Heidelberg Project Three-Year Fund-Raising Target: $3 Million

November 24, 2013, 11:26 AM by  Alan Stamm

Heidelberg Project leaders have ambitious goals to rise from the ashes, as the saying goes.

A three-year capital drive with a $3-million target, the Heidelberg Global Family Campaign, is due to start early next year, freelance writer Vickie Elmer reports in Crain's.

Contributions to the Indiegogo drive as of Sunday evening.

Right now, a crowdfunding pitch on Indiegogo seeks $50,000 by Dec. 20 for security safeguards at the arson-plagued outdoor folk art attraction. "The Heidelberg Project is still vulnerable," says the online appeal. At the project's Facebook page, a Sunday morning post says: "Even the smallest gesture to help us protect the community is greatly appreciated!" 

More than $17,000 has been donated by 277 people since that month-long drive began Tuesday to finance solar lighting, video surveillance cameras and nightly patrols. (See video below.) 

Suspicious blazes and house-burning attempts at the east side site since May 3 have "lit a fire in people who love art," project Executive Director Jenenne Whitfield tells Elmer. "It's really galvanized people." The "Penny House" burned last Tuesday. (Photo above from the project's Facebook page shows arson investigators at the scene.)

The collection of art and outdoor installations is at Mt. Elliott and Heidelberg streets.

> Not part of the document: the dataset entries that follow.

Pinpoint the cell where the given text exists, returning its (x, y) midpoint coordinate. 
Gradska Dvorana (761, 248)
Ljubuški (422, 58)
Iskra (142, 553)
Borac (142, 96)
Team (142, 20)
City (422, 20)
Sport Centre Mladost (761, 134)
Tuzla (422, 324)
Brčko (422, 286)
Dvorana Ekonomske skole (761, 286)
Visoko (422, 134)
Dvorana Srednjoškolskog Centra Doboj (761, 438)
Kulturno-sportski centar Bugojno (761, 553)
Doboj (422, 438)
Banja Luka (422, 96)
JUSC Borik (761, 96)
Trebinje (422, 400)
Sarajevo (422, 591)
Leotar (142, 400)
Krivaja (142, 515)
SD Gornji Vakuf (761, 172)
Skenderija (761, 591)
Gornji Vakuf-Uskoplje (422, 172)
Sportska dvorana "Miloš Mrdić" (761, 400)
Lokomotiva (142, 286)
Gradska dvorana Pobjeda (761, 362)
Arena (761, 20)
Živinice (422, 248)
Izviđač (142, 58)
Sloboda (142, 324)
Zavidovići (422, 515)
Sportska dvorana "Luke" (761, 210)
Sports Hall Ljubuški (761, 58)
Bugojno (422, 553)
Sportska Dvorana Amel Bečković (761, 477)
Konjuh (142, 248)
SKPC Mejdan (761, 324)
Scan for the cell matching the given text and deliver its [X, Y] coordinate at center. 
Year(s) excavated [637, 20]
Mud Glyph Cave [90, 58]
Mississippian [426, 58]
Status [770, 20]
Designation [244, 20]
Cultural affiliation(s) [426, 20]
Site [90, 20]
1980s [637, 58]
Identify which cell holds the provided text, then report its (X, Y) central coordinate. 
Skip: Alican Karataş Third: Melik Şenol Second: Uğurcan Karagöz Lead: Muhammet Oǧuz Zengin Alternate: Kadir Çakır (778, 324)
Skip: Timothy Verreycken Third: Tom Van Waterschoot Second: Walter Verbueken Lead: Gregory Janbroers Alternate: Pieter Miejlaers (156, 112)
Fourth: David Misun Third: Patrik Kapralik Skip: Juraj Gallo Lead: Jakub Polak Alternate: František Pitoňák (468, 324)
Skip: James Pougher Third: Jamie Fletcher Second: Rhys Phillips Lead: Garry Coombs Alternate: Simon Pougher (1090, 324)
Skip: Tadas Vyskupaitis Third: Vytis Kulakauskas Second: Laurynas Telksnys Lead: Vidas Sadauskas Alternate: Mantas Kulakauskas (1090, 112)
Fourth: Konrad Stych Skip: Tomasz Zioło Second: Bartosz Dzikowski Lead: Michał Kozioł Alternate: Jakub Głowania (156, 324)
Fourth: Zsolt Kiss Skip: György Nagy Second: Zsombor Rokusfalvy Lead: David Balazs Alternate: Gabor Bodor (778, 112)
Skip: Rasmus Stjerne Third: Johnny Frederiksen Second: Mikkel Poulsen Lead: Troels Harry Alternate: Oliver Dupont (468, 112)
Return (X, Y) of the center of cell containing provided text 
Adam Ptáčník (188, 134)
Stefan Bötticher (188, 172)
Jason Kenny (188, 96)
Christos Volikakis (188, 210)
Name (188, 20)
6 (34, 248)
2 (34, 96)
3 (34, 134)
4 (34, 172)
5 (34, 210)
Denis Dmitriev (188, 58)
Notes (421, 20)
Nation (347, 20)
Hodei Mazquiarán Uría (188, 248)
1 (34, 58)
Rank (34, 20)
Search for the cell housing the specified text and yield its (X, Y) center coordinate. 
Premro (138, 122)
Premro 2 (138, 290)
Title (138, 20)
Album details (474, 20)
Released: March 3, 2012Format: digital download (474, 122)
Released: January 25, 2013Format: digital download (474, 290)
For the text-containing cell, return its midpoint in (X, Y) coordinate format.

The multi-year campaign is aimed at erecting a new "House of Soul" art house by the time of Heidelberg's 30th anniversary in 2016 and supporting the nonprofit organization co-founded by artist Tyree Guyton. It "has grown dramatically already," the Crain's writer notes.

Raising $1 million a year is an ambitious goal, given that the organization raised $1.125 million from donors from 2008 to 2012.

"I don't think it's too aggressive," Whitfield said. "I see us as creating another Detroit legacy. Another Motown." 

Recent media coverage and the fund appeals are accompanied by dissenting voices from some project neighbors and others.

"There are people who moved to Detroit less then a year ago and have done more than the Heidelberg Project has done in 25,"  William R. Devos commented Friday under a Deadline article. "As an artist, after 25 years, Guyton should be holding retrospectives. But since his style hasn't changed . . . he still living off the neglect that his art is suppose to solve."

In an email to Deadline, east-sider Anthony Dicus of the McDougall Hunt Citizens District Council, says: "All the monies invested in this project through the years have led to an absolute zero economic reward for the citizens in that neighborhood, yet there is always a call for more."